You can read more about being in hospital under a section of the Mental Health Act in other related modules: Experience of Psychosis, Mental Health: Ethnic Minority Experiences, Experiences of antidepressants.
Discharge from hospital is usually planned by a multidisciplinary team, and people sometimes have to wait for medication to be ordered. Some people remember being told they were going home but then having to wait for days before they were discharged, without being told why. After leaving hospital, people usually receive a follow-up visit within 3 to 7 days from a community team. Not everyone wanted continued support: Sameeha, for example, felt fully recovered when she left hospital after a single psychotic experience and didn’t want any further support.

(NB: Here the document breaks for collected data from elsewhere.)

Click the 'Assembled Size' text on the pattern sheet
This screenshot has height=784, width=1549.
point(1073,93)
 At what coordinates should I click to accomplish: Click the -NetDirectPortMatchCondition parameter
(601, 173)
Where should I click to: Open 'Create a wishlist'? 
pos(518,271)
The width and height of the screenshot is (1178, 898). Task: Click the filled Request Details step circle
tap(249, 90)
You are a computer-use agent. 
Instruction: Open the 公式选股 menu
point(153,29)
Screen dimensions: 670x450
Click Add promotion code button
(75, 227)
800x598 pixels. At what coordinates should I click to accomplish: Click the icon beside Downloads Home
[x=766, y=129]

But for many, leaving hospital was a difficult and stressful period, and for those who had been in hospital for a long time, being home brought new challenges. As well as coming to terms with what had happened, people had to deal with the emotional impact of their psychosis on their loved ones, the disruption to their plans for study and a career, and the loss of long standing friendships. When Fran came out she said “all my friends were either going to university or getting jobs or x, y, z. And I was just unemployed and really, really miserable and didn’t know what to do with my life”. Some faced periods of low mood and depression, further psychotic experiences, and homelessness. Despite what could be a difficult period, some talked about how the self-help techniques they had been shown in hospital and the friends they had made helped them to move forward with their lives.